── TEXT ──
Sweeney v. McLeod

15 Or. 330 | Or. | 1887

Strahan, J.

The material portions of the complaint in this action are as follows: That on the twelfth day of December, 1886, the defendants employed plaintiff as their agent, to procure evidence to, be submitted to the legislature of the State of Oregon, which was soon thereafter to convene, or to such committee of said legislature as might be appointed to investigate the subject, that the method of taking salmon fish by means of fish-wheels at the fishery of the defendants at Celilo, Oregon, was not detrimental to the salmon fishing interests of the State, and was not more destructive of fish than other methods of capture. And they employed plaintiff to attend said session of the *331legislature, and by means of all legitimate importunity and submission of evidence, to prevent the passage of any law prohibiting the taking of salmon by fish-wheels. And, as a consideration for such services, to be done and performed by the plaintiff for the defendants as aforesaid, defendants agreed and promised to pay the plaintiff as much as his said services were reasonably worth, and to pay him for all moneys he should pay out in the doing of said services for which he was employed by the defendants, as aforesaid, and also agreed to pay him his outlay in expenses in attending the said session of the legislature. That in pursuance of said hiring and agreement, plaintiff did procure such evidence, and did submit the same to the several committees appointed by the legislature for the investigation of fish-wheels for the taking of salmon fish by the defendants and others, and by his efforts induced favorable reports by the said committees allowing the use of fish-wheels, but providing for open days in each week when the wheels should not be used for the taking of fish; and finally succeeded in preventing any legislation 'prohibiting the use of fish-wheels for the taking of salmon fish. The amended complaint then alleges various sums of money paid out by plaintiff as “expenses necessarily incurred,” amongst which are one hundred dollars paid Henry Johnson, and fifteen dollars for three boxes of cigars used in the entertainment of members of the legislature while in the employment of defendants as aforesaid.
───
── DATASET EXCERPTS ──
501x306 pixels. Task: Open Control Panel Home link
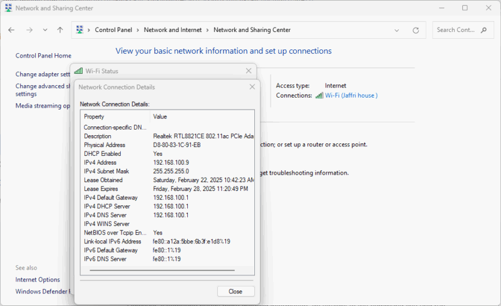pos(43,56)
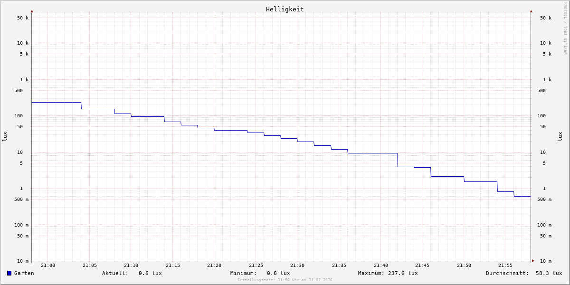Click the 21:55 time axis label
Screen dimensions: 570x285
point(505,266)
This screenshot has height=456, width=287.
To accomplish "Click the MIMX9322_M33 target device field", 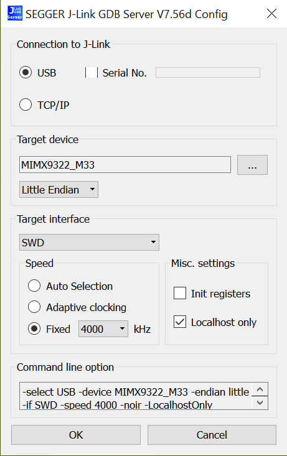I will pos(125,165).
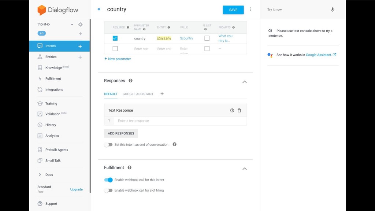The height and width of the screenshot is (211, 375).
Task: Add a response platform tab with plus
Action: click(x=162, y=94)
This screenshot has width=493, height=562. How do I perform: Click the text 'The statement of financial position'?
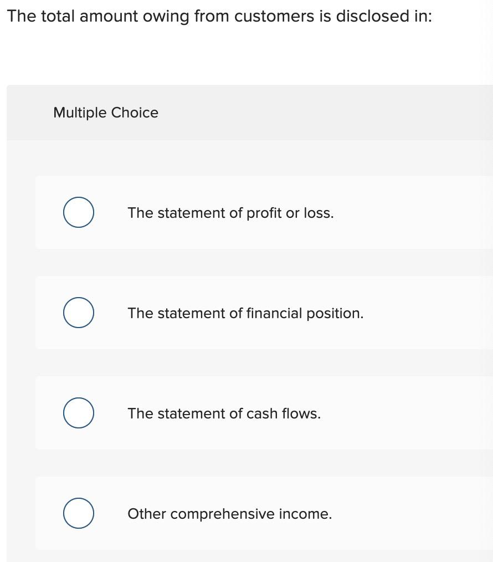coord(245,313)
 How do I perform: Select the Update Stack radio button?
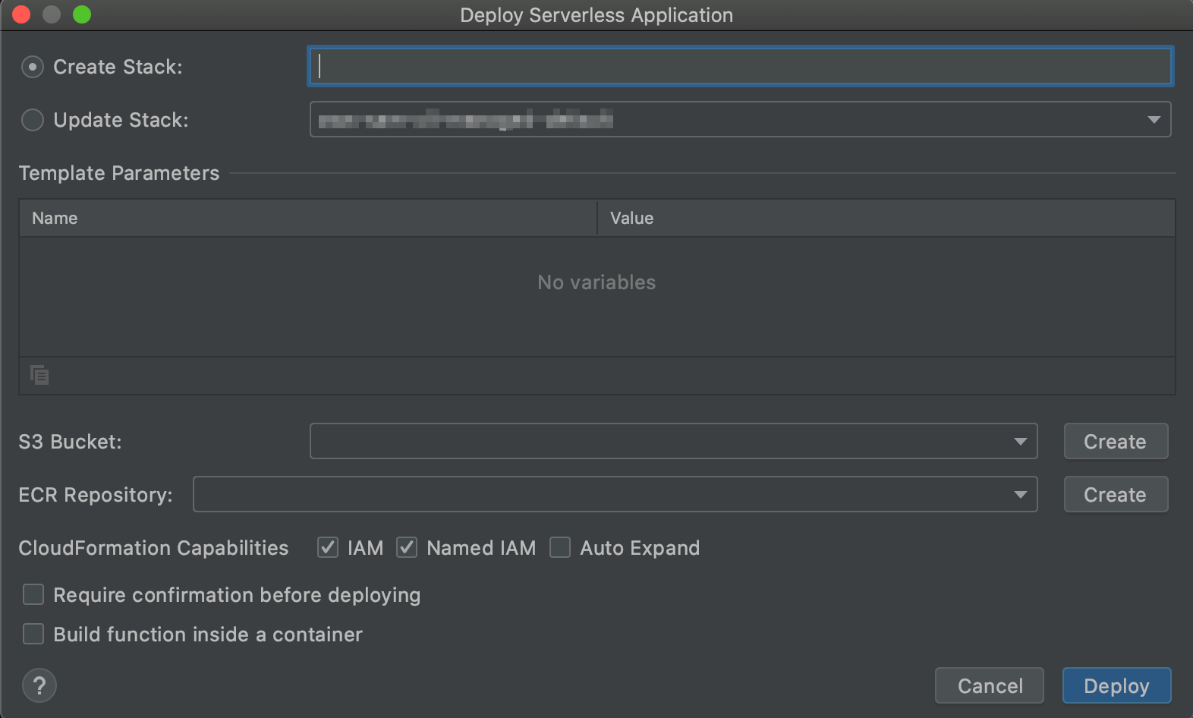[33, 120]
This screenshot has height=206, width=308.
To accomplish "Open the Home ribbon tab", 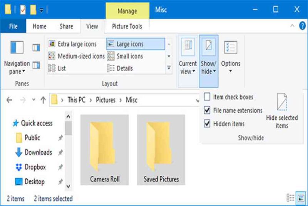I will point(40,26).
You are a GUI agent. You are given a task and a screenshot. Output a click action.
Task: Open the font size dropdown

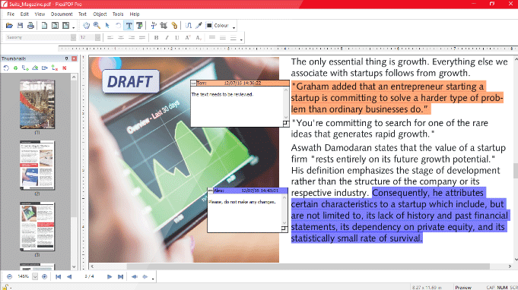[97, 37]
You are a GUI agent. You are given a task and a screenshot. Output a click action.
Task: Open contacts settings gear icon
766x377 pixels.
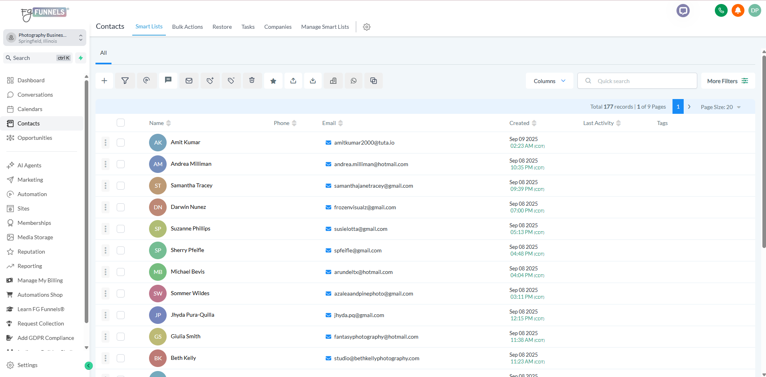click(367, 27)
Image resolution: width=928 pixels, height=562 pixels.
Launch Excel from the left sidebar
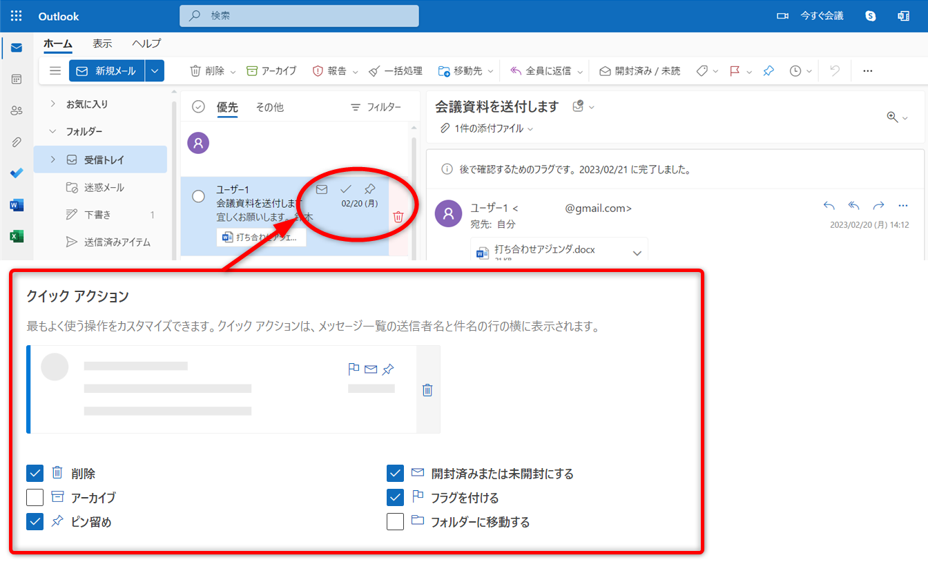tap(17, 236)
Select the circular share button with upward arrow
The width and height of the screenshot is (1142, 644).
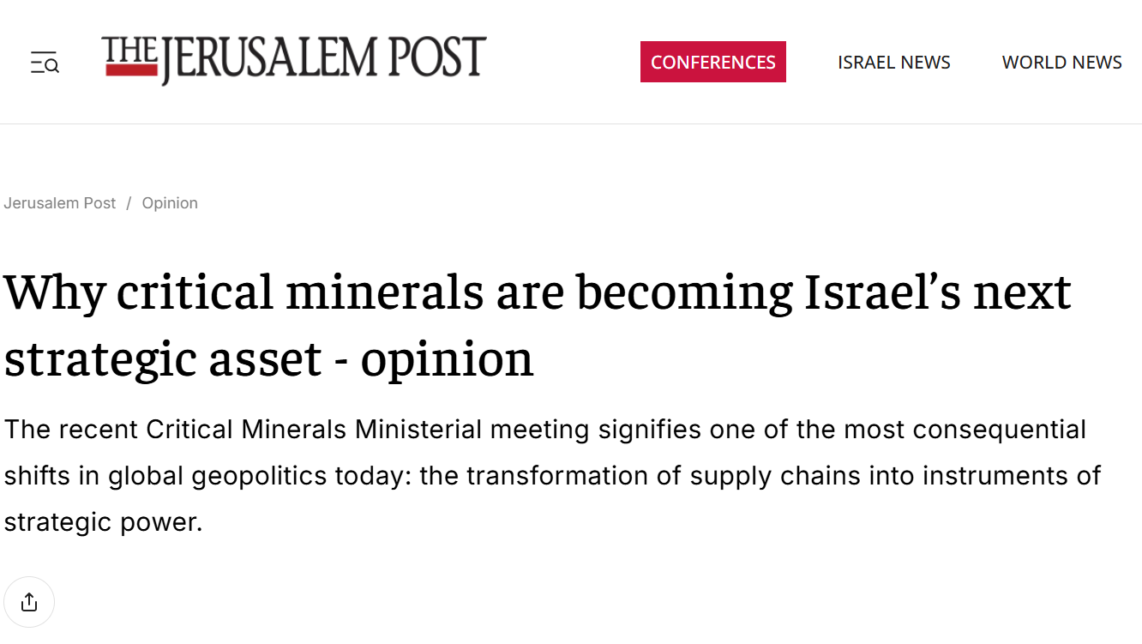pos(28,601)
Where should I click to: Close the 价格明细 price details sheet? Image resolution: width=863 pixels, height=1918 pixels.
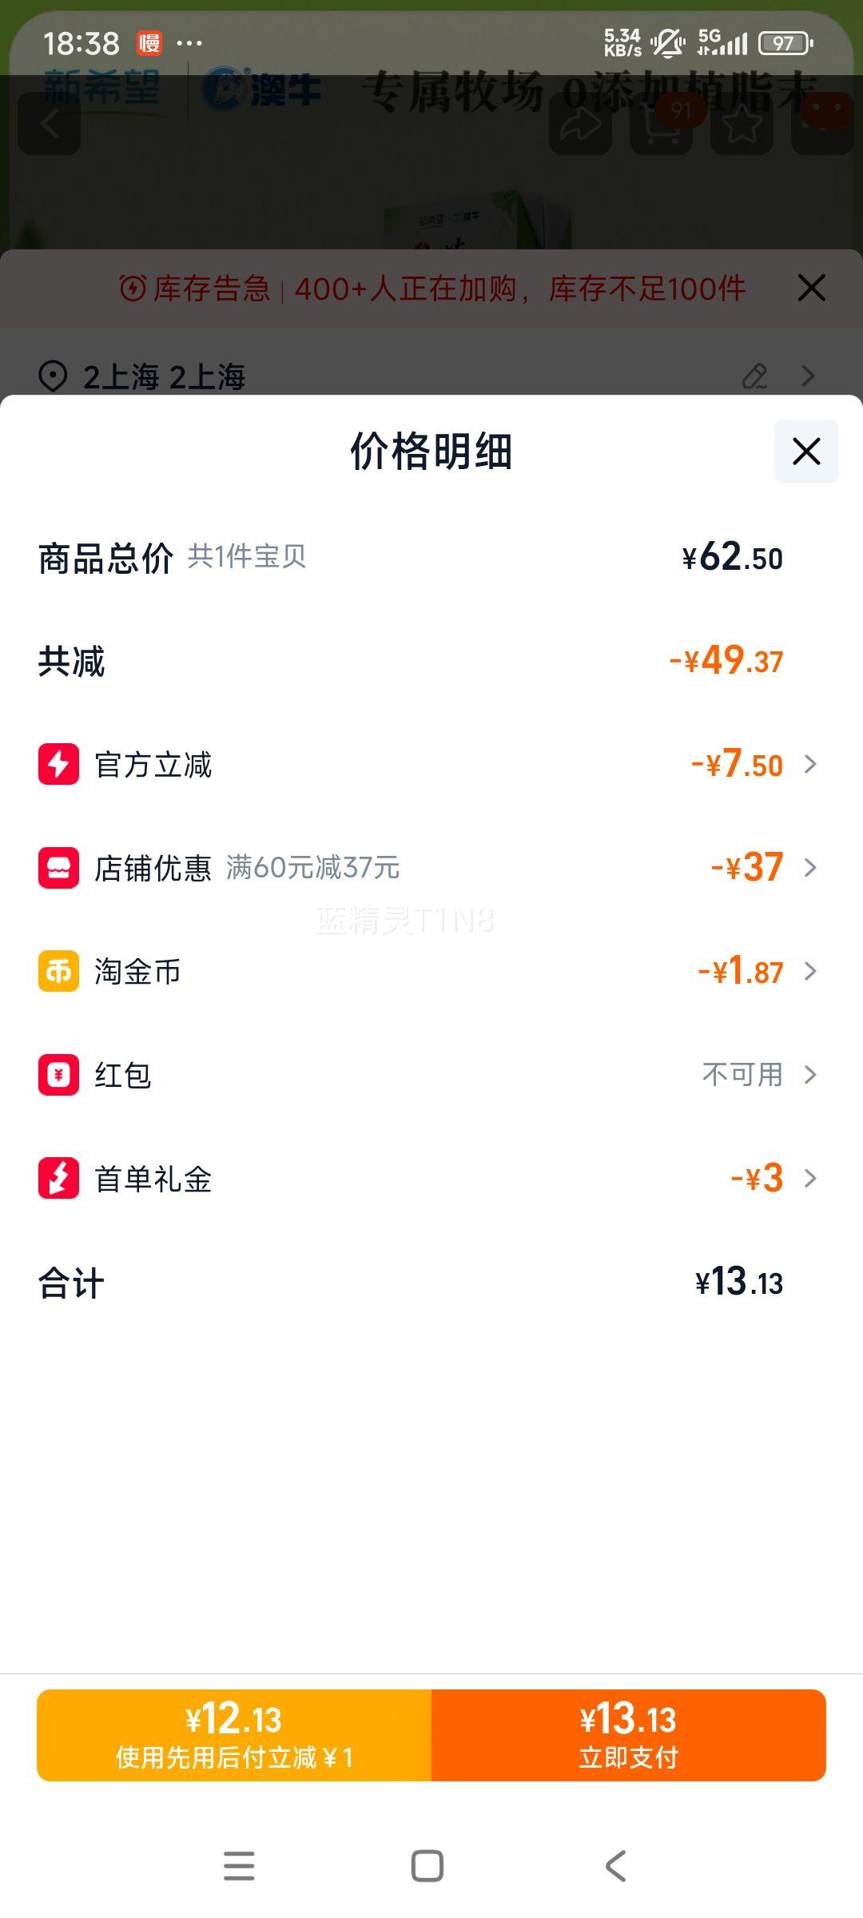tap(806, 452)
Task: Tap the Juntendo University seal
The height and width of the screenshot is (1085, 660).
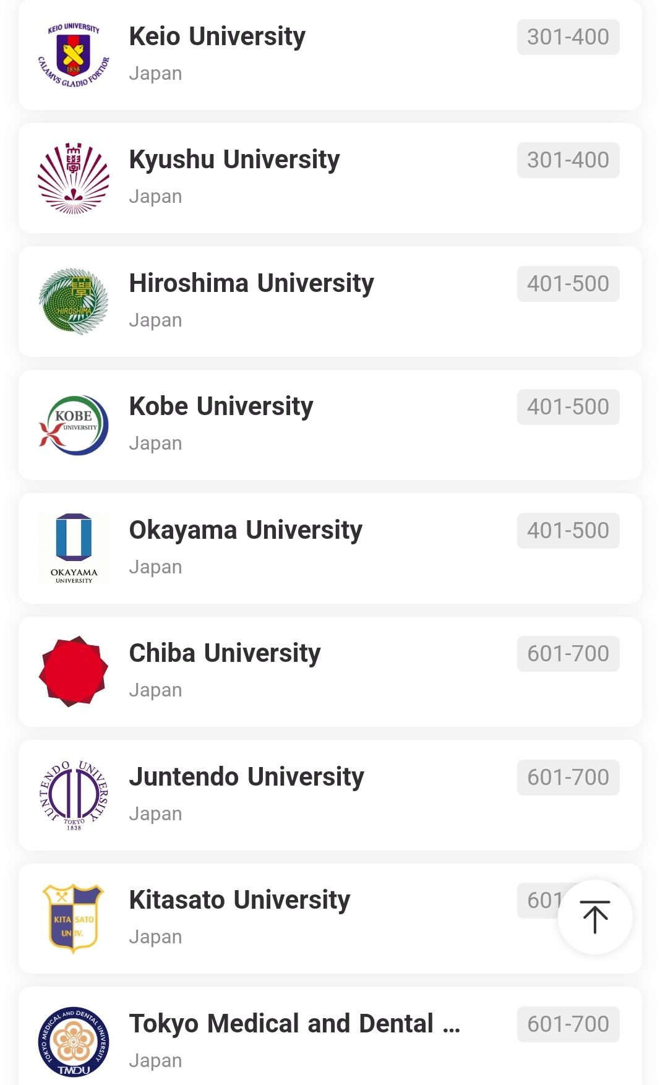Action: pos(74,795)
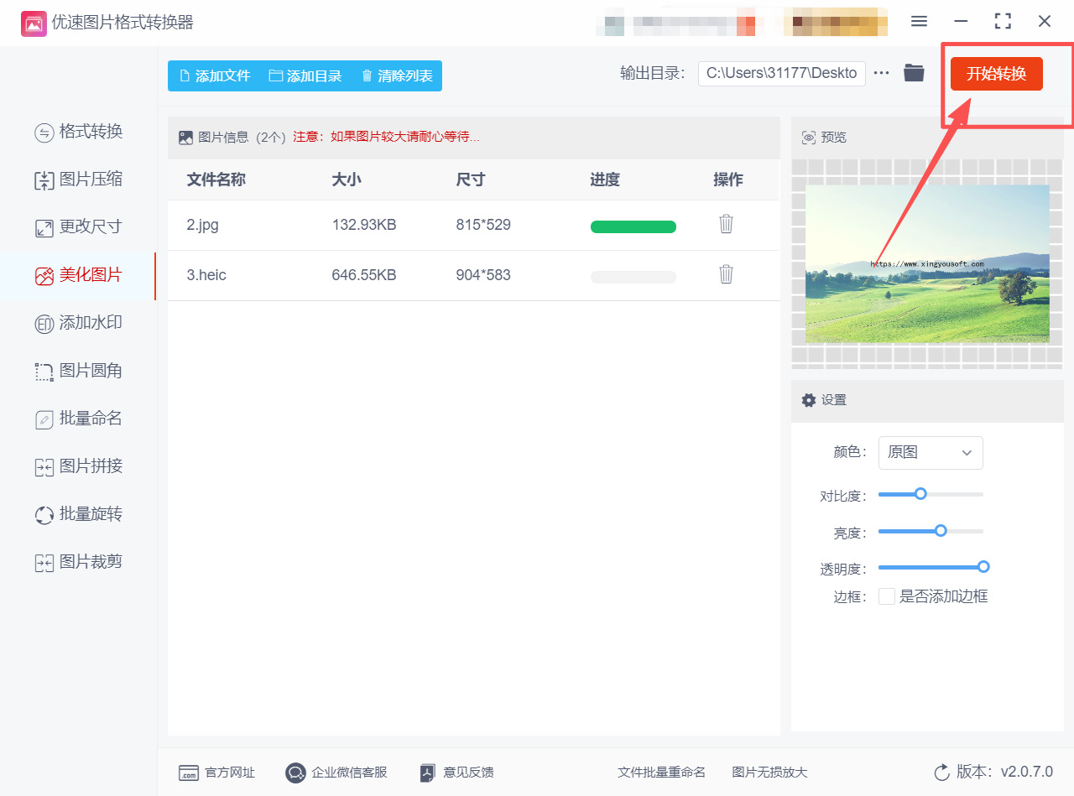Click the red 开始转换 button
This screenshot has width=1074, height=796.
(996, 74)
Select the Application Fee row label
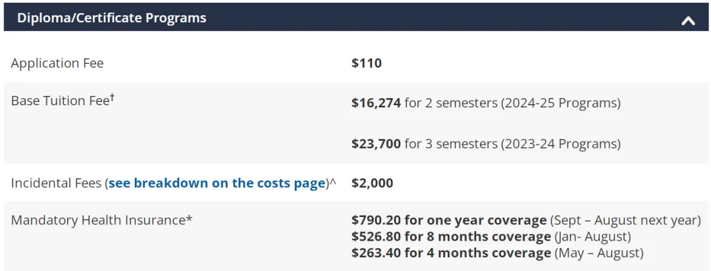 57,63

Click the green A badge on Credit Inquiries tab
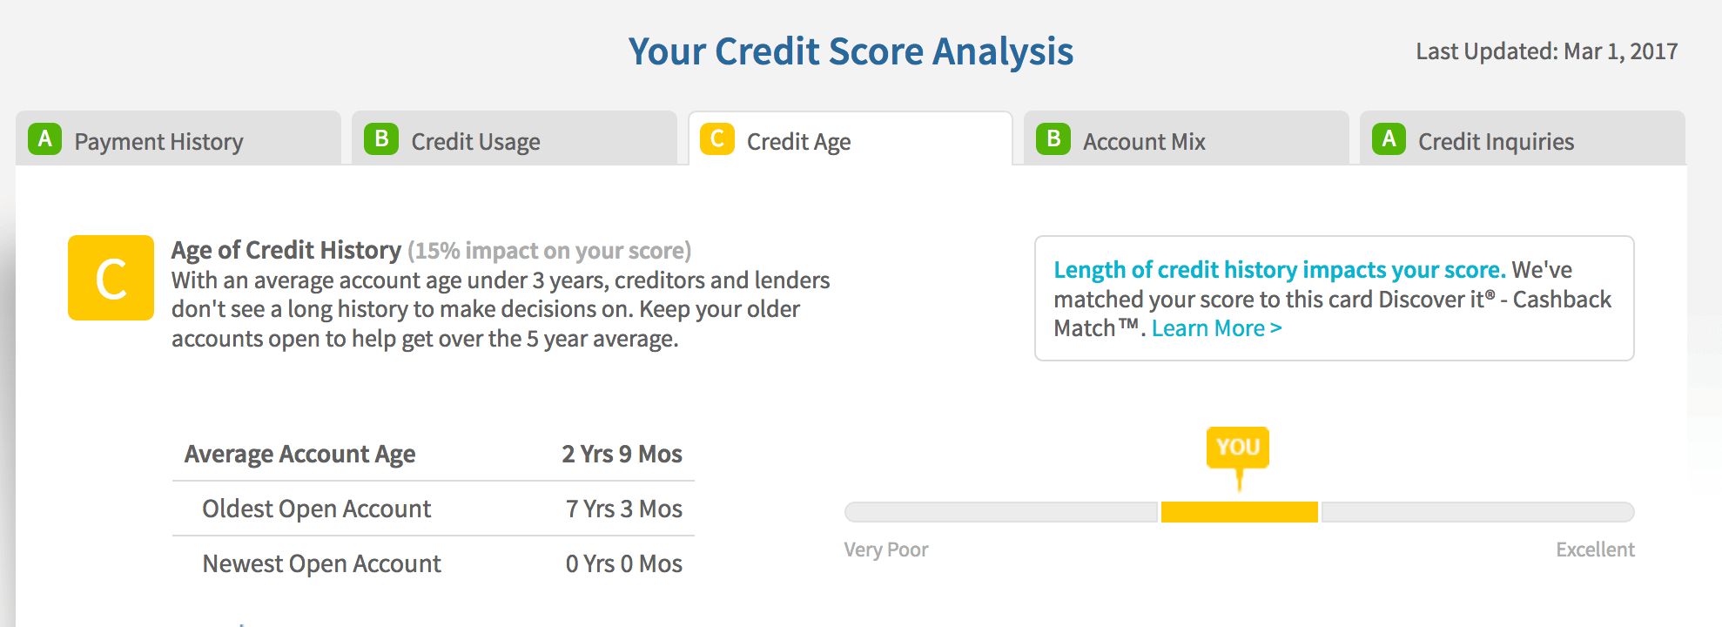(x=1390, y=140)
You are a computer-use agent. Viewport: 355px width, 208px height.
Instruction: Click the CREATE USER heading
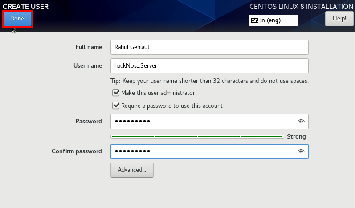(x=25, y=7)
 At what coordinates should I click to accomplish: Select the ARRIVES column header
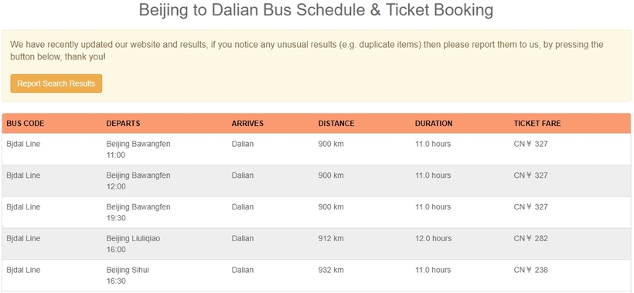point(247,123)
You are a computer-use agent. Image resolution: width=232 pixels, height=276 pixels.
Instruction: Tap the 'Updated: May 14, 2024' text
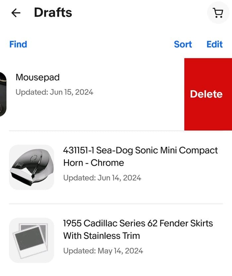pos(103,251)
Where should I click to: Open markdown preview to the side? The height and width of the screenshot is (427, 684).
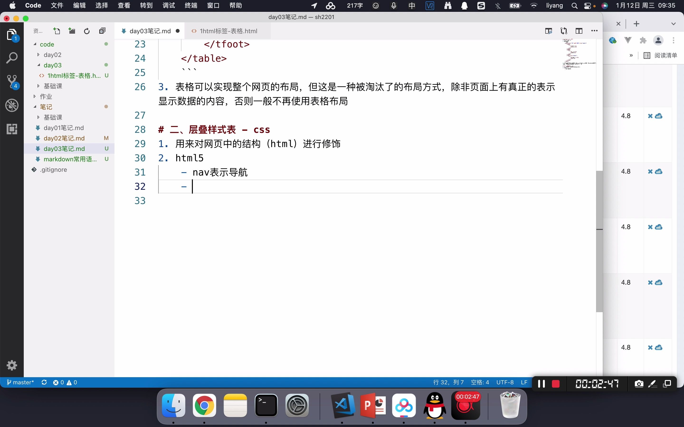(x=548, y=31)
───
*TO BE DONE*:
1) Answer these questions about the Sweeney v. McLeod opinion:
(a) On what date did the defendants employ the plaintiff?
(b) Where was the defendants' fishery located?
(c) How much did the plaintiff pay for three boxes of cigars?
2) Swap "heading" for "title" in the entries between the line holding "Click the green" and the line holding "point(247,123)", inclusive. Give back only those lines with nothing else changed, and leave out the pictures.
The opinion and the entries are unrelated material.

*WORKED ANSWERS*:
1)
(a) The twelfth day of December, 1886.
(b) Celilo, Oregon.
(c) Fifteen dollars.

2)
Click the green A badge on Credit Inquiries tab
(x=1390, y=140)
You are a computer-use agent. Viewport: 355px width, 208px height.
Instruction: Click the CREATE USER title
(x=25, y=7)
 At what coordinates should I click to accomplish: Select the ARRIVES column header
point(247,123)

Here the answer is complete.